There are no changes in watches or warnings with this update advisory.
Summary of Watches and Warnings in Effect
A Tropical Storm Warning is in Effect For:
- Destin, Florida westward to Sabine Pass, Texas including the city of New Orleans, Lake Pontchartrain, and Lake Maurepas
For storm information specific to your area, including possible inland watches and warnings, please monitor products issued by your Local National Weather Service Forecast Office.
Discussion and 48-Hour Outlook
At 10 AM CDT (1500 UTC), the center of Tropical Storm Lee was located near latitude 29.9 north, longitude 91.9 west. Lee is drifting toward the northeast near 3 mph (6 km/h). This general motion is expected to continue today followed by a turn to the east-northeast tonight. On the forecast track, the center will move slowly over southern Louisiana today and tonight.
Maximum sustained winds are near 45 mph (75 km/h) with higher gusts. Gradual weakening is forecast during the next couple of days.
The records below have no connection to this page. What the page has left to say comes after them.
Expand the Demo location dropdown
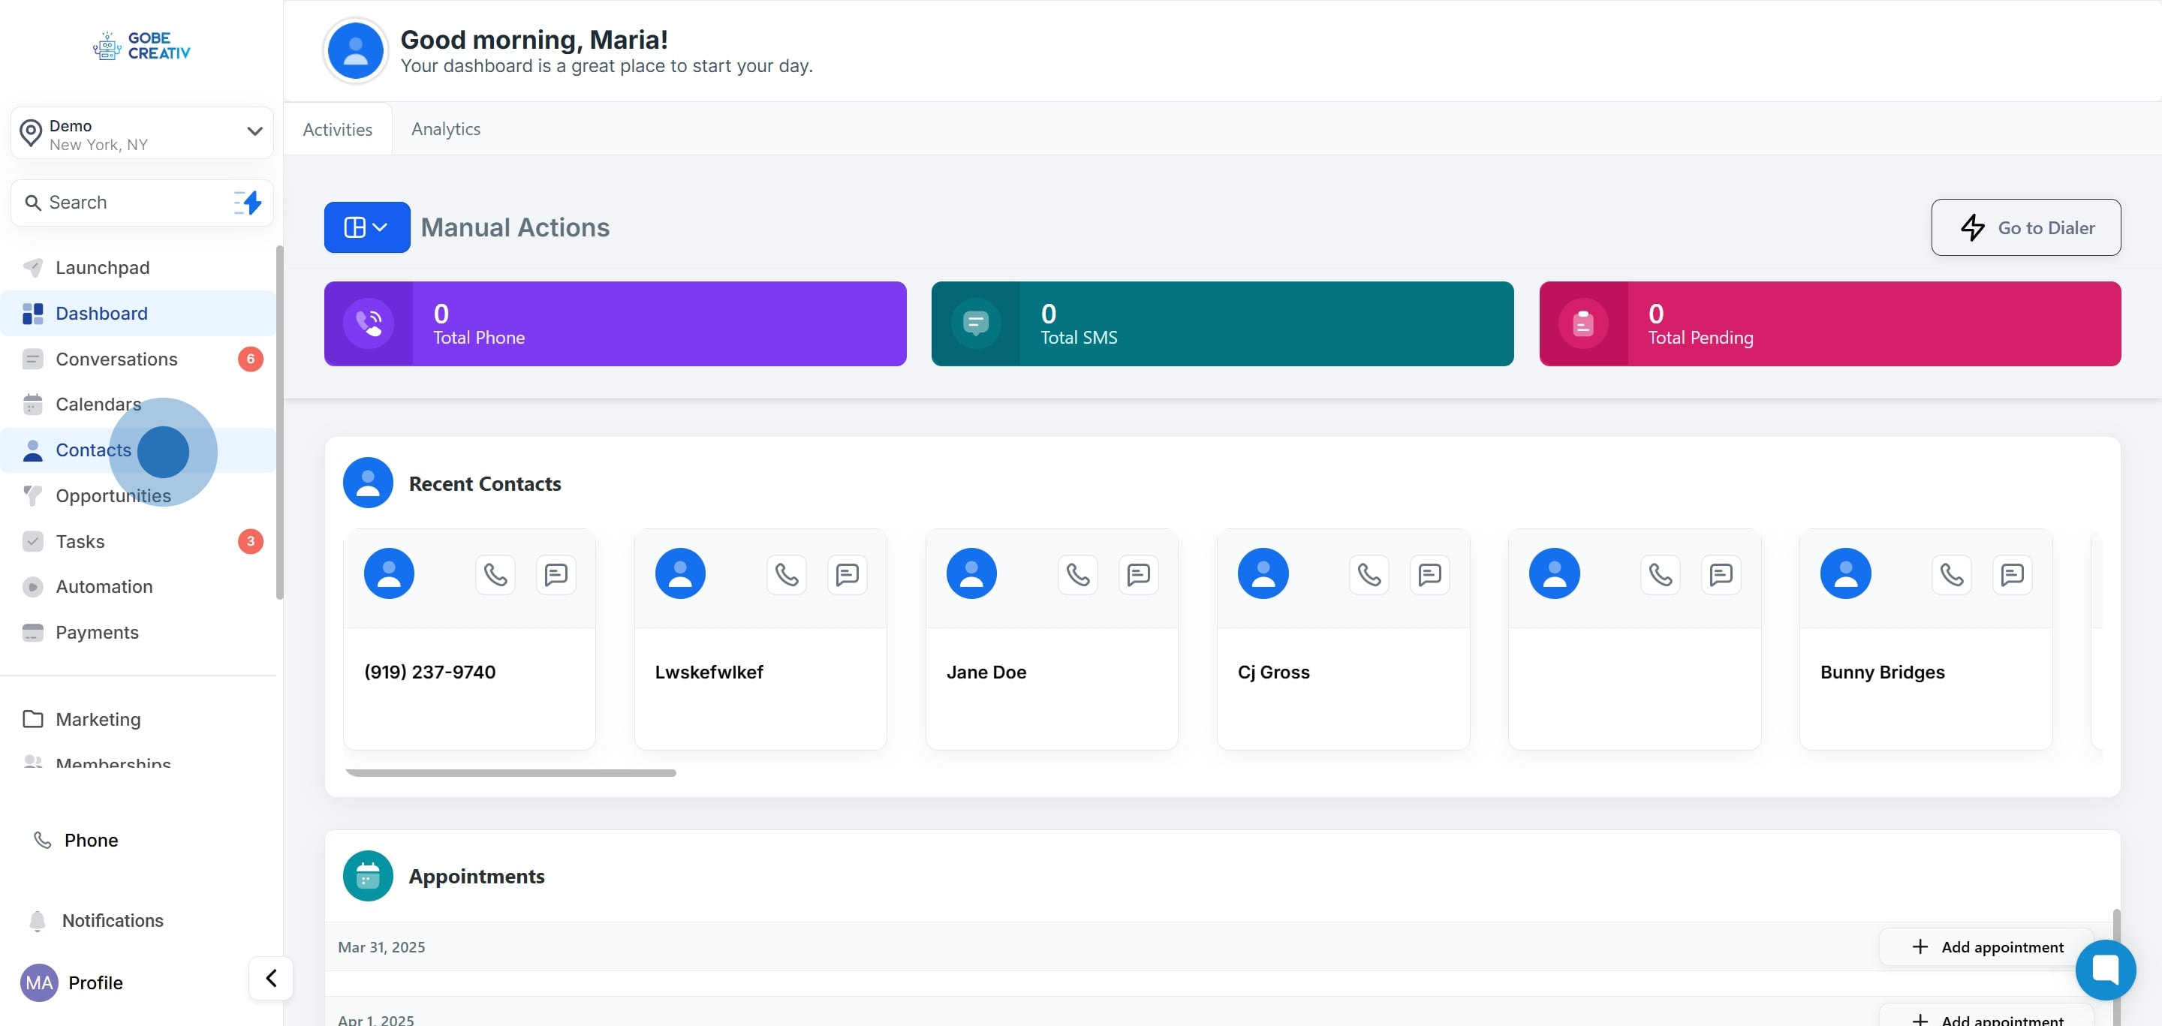 point(254,132)
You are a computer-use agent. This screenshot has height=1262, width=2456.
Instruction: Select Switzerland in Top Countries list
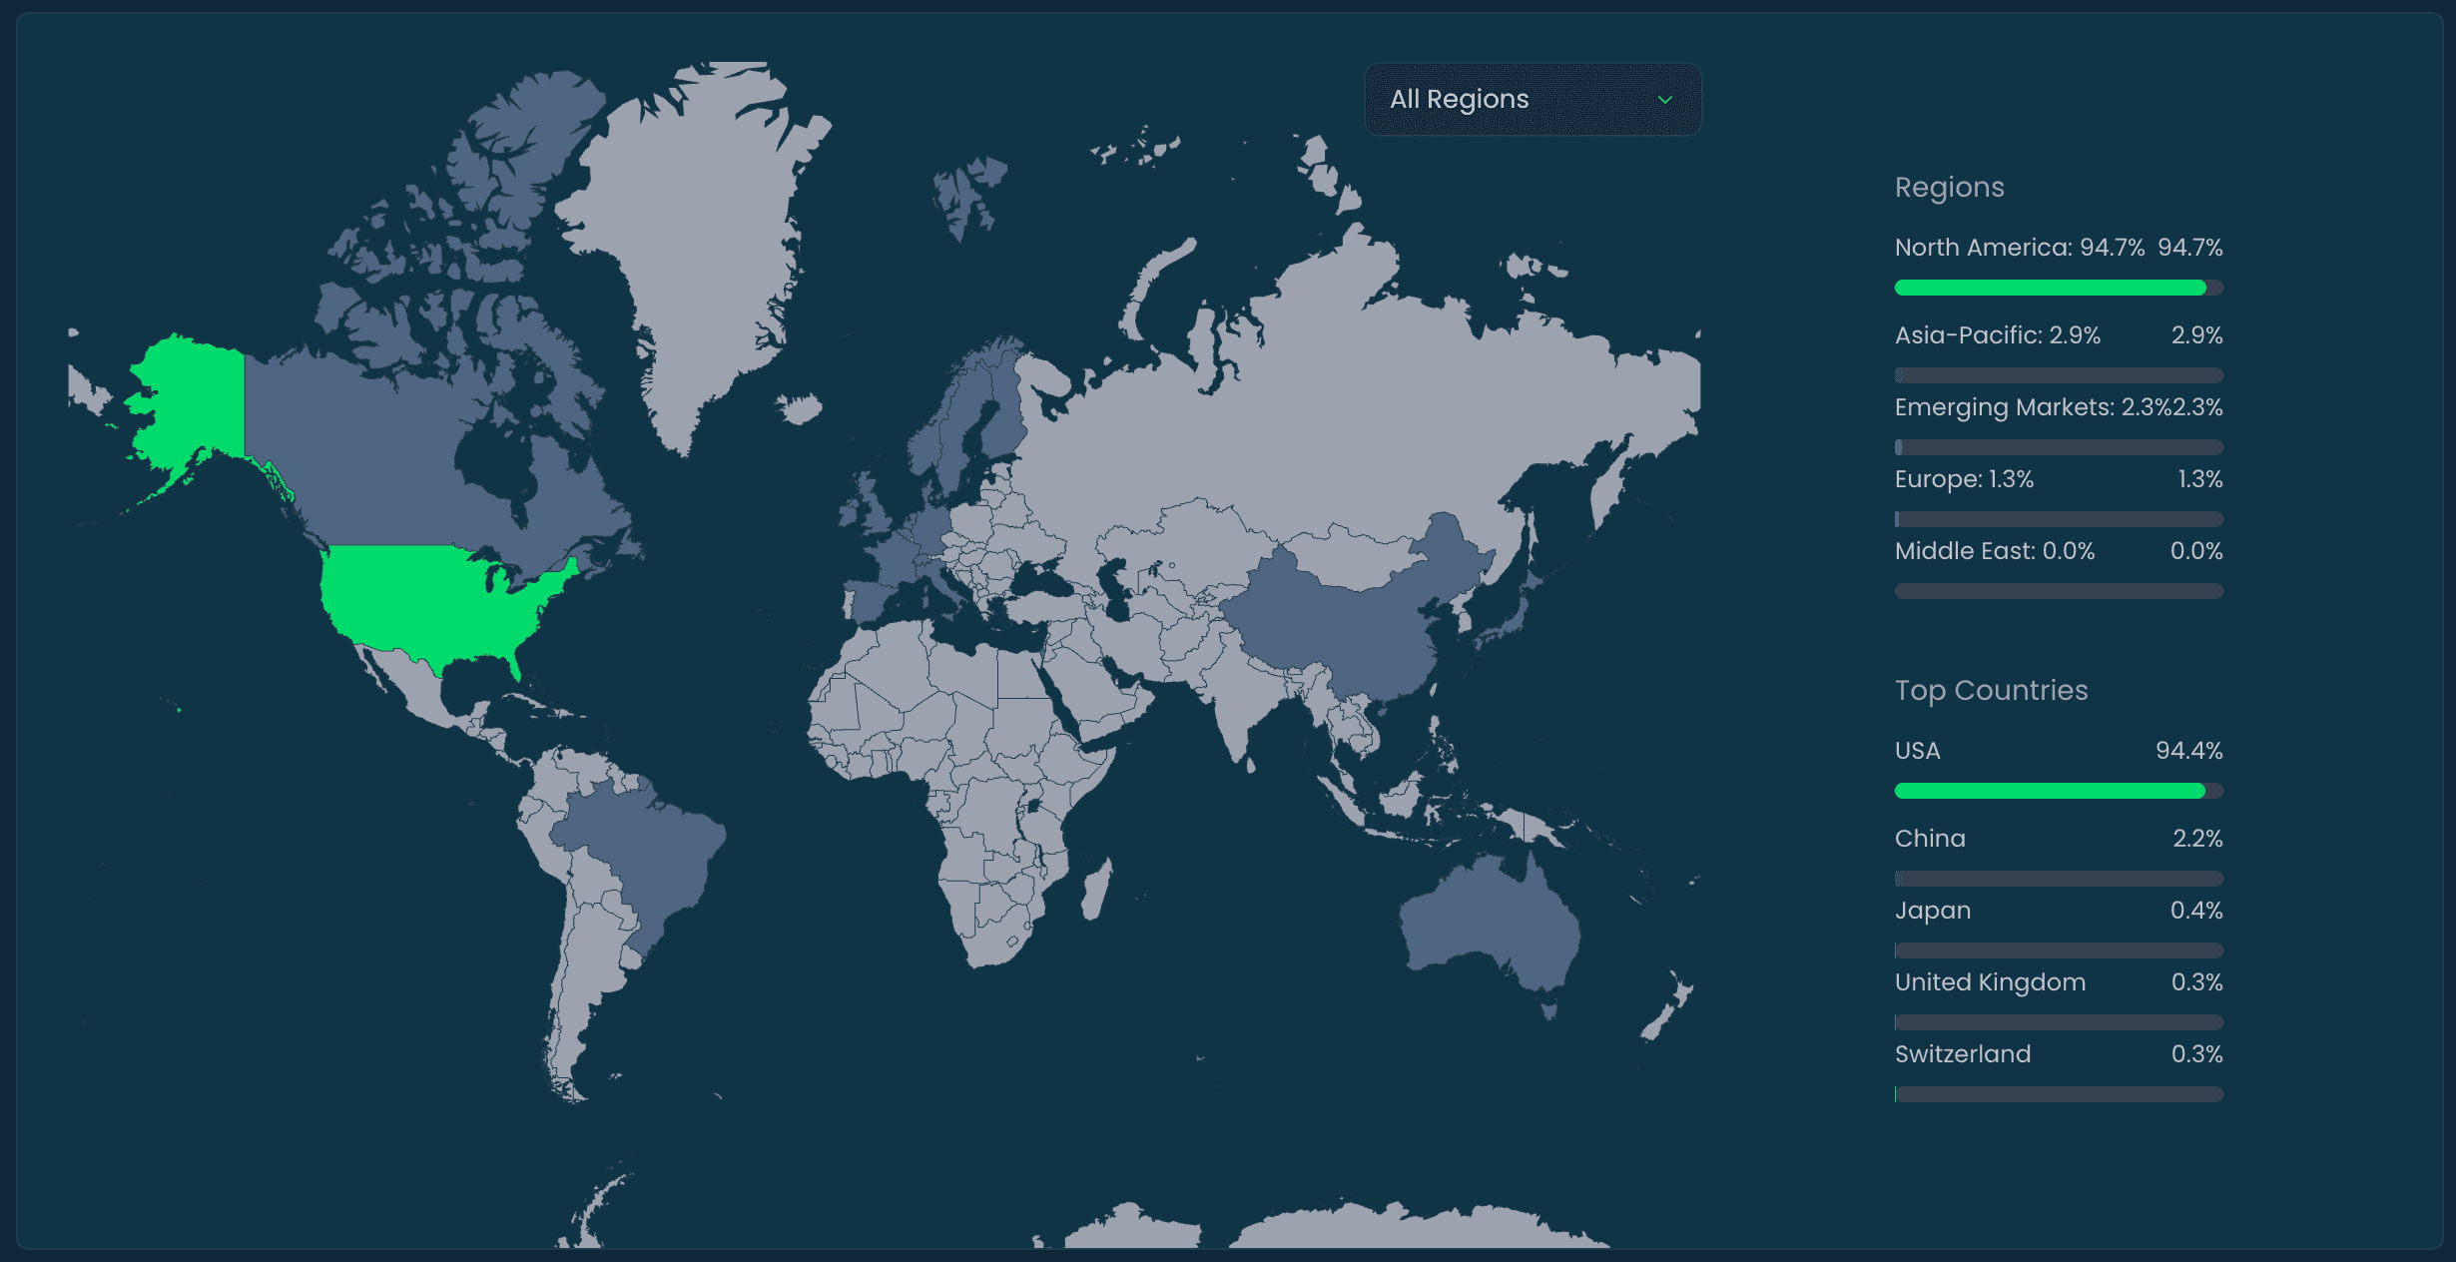[1962, 1054]
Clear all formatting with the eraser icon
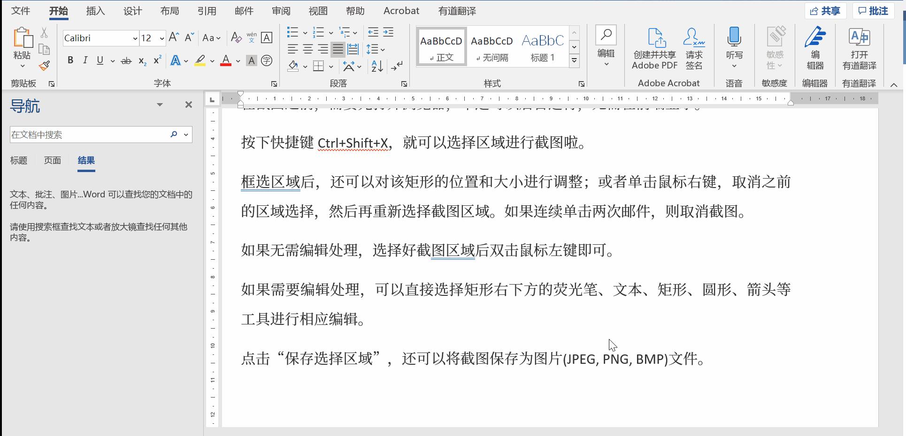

Tropical-storm-force winds extend outward up to 275 miles (445 km) mainly east and southeast of the center. During the past few hours, a NOAA Buoy located about 65 miles east of the mouth of the Mississippi River reported a sustained wind of 45 mph (72 km/h) and a gust to 49 mph (79 km/h). Numerous offshore oil rigs also continue to report sustained tropical-storm-force winds a few hundred feet above the surface well to the southeast through southwest of the center.
A storm surge value of more than 4 feet recently occurred just south of Morgan City, Louisiana at Amerada Pass.
Recent reports from oil rigs and coastal monitoring stations indicate the minimum central pressure is 986 mb (29.12 inches).
Hazards Affecting Land
Tropical Storm Lee is expected to produce total rain accumulations of 10 to 15 inches from the central Gulf Coast northward into the Tennessee Valley, with possible isolated maximum amounts of 20 inches through Monday night. These rains are expected to cause extensive flooding and flash flooding.
Water levels of as much as 3 to 5 feet above ground level are occurring over portions of the Louisiana Coast. Water levels of as much as 1 to 3 feet above ground level are occurring along the Mississippi and Alabama coasts, including Mobile Bay.
Tropical Storm conditions are expected to continue over portions of the warning area today and tonight.
A few tornadoes will be possible today and tonight over portions of southern Louisiana, southern Mississippi, southern Alabama, the Florida Panhandle, and extreme southwestern Georgia.